From mboxrd@z Thu Jan  1 00:00:00 1970
Subject: [PATCH/RFC] Migrate-on-fault prototype 0/5 V0.1 - Overview
From: Lee Schermerhorn <lee.schermerhorn@hp.com>
Reply-To: lee.schermerhorn@hp.com
Content-Type: text/plain
Date: Thu, 09 Mar 2006 13:28:25 -0500
Message-Id: <1141928905.6393.10.camel@localhost.localdomain>
Mime-Version: 1.0
Content-Transfer-Encoding: 7bit
Sender: owner-linux-mm@kvack.org
Return-Path: <owner-linux-mm@kvack.org>
To: linux-mm <linux-mm@kvack.org>
Cc: Christoph Lameter <clameter@sgi.com>
List-ID: <linux-mm.kvack.org>

For your entertainment:

Migrate-on-fault prototype 0/5 V0.1 - Overview

This series of patches, against 2.6.16-rc5-git11, implements page
migration
in the fault path.  Based on discussions with Christoph Lameter, this 
seems like the next logical step in page migration.

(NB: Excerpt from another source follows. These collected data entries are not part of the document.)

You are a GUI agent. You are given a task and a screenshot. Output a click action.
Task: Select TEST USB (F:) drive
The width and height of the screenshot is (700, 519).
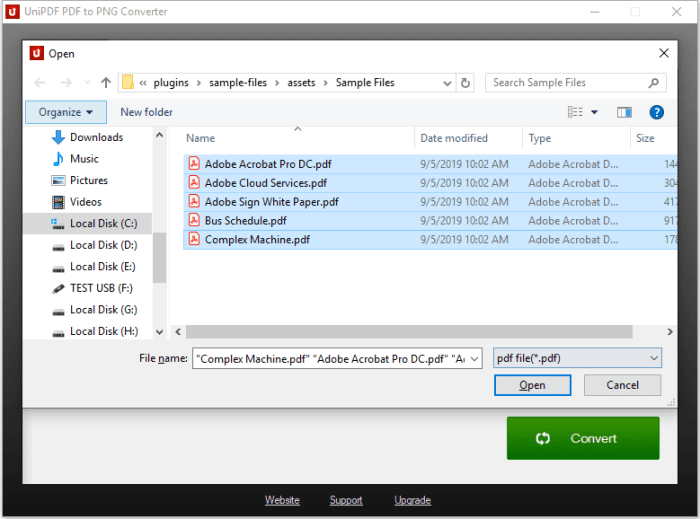(101, 288)
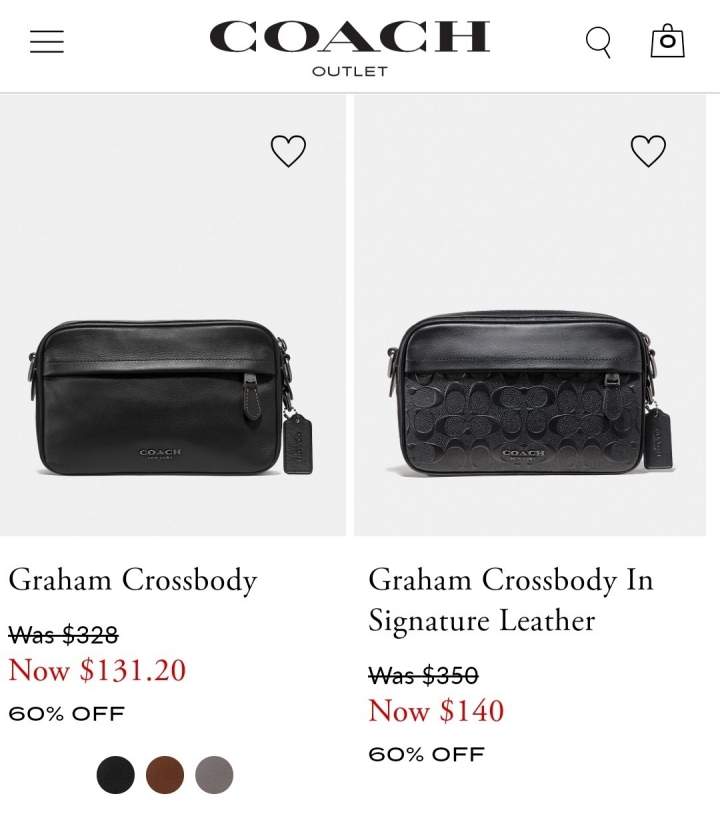Open Graham Crossbody In Signature Leather title
Viewport: 720px width, 820px height.
pyautogui.click(x=511, y=600)
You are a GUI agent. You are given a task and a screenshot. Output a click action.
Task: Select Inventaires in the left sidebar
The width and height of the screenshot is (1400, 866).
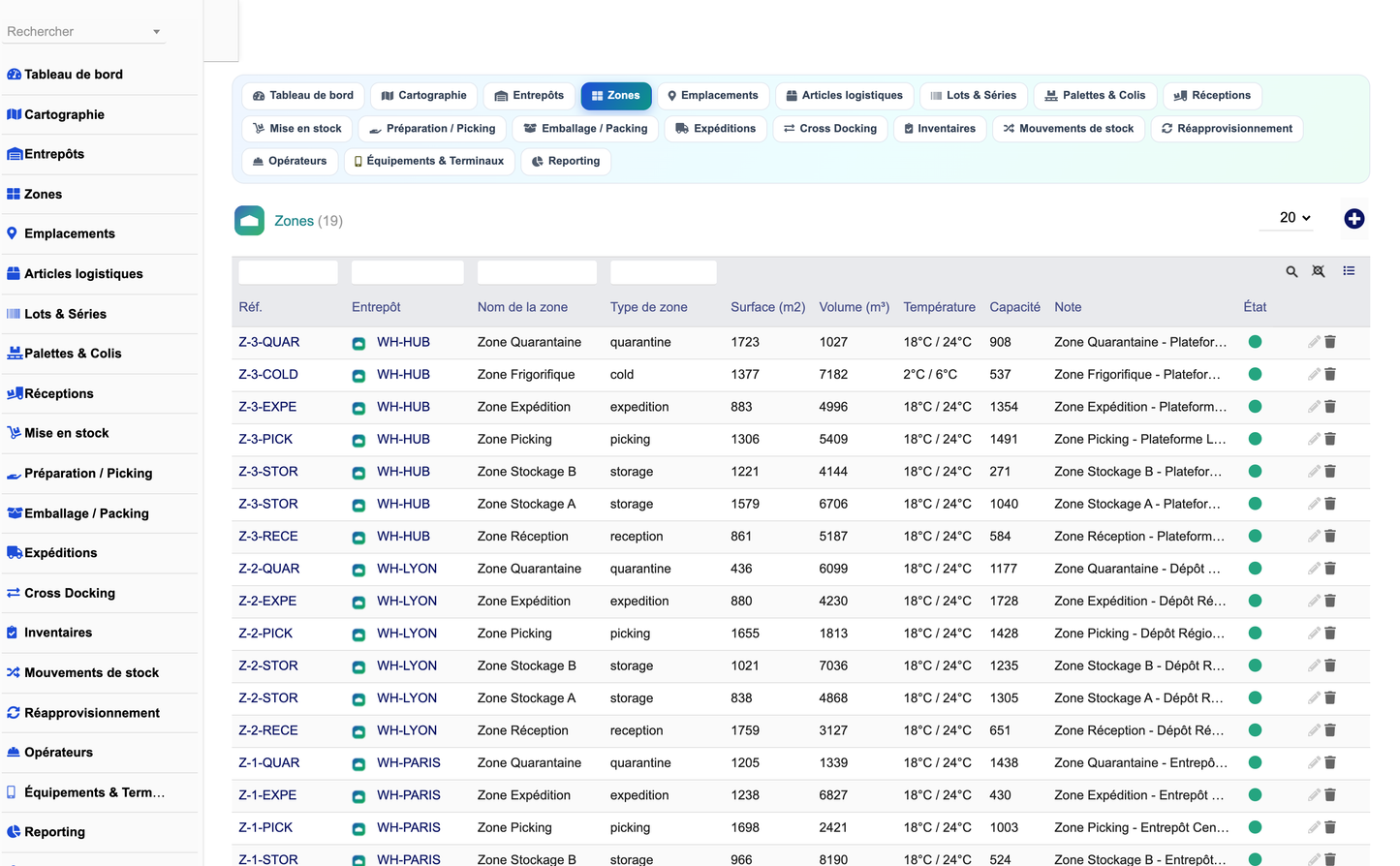(58, 633)
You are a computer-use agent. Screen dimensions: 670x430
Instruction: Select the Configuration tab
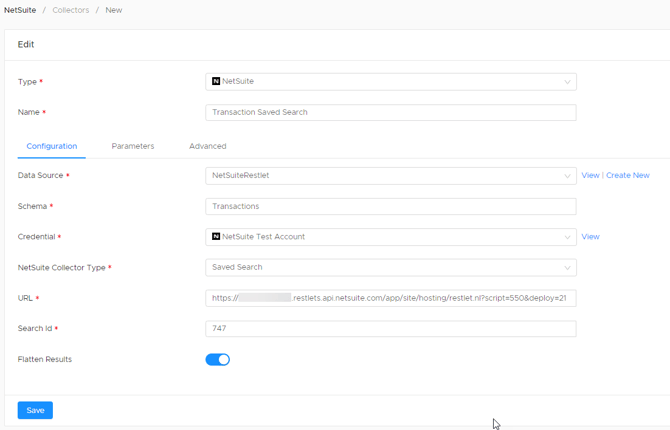point(52,146)
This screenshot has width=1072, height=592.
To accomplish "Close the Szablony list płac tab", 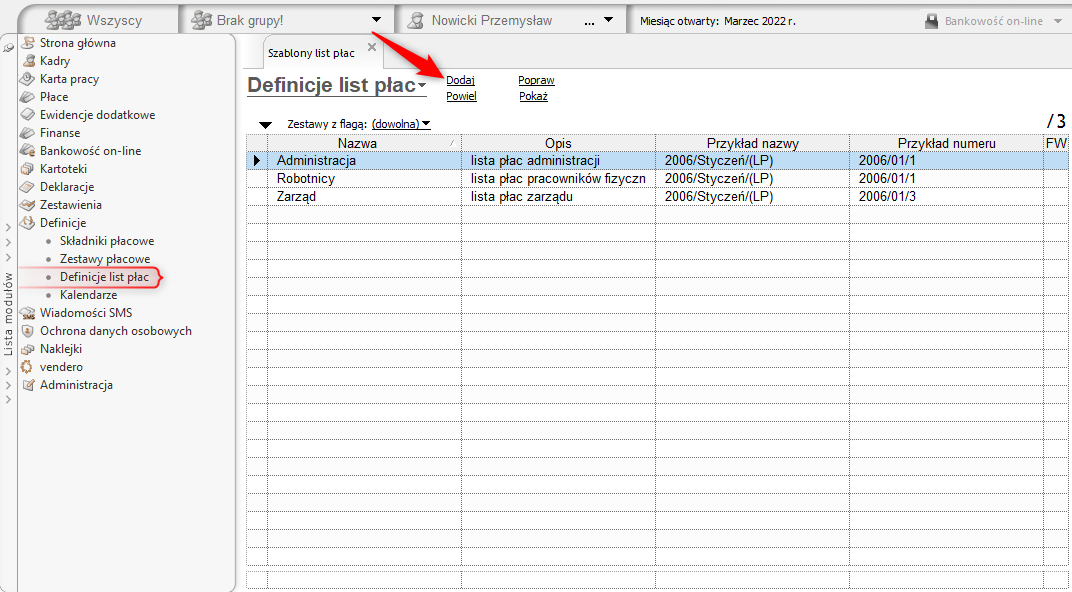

The basic idea is that when a fault handler [do_swap_page,
filemap_nopage,
...] finds a cached page with zero mappings that is otherwise "stable"--
i.e., no writebacks--this is a good opportunity to check whether the 
page resides on the node indicated by the policy in the current context.

We only want to check if there are zero mappings because 1) we can
easily
migrate the page--don't have to go through the effort of removing all
mappings and 2) default policy--a common case--can give different
answers
from different tasks running on different nodes.  Checking the policy
when there are zero mappings effectively implements a "first touch"
placement policy.

Note that this mechanism can be used to migrate page cache pages that 
were read in earlier, are no longer referenced, but are about to be
used by a new task on another node from where the page resides.  The
same mechanism can be used to pull anon pages along with a task when
the load balancer decides to move it to another node.  However, that
will require a bit more mechanism, and is the subject of another
patch series.

The current [2.6.16-rc5+] direct migration patches support most of the
mechanism that is required to implement this "migration on fault".  
Some of the necessary operations are combined in functions with other
code that isn't required [must not be executed] in the fault path,
so these have been separated out in a couple of cases.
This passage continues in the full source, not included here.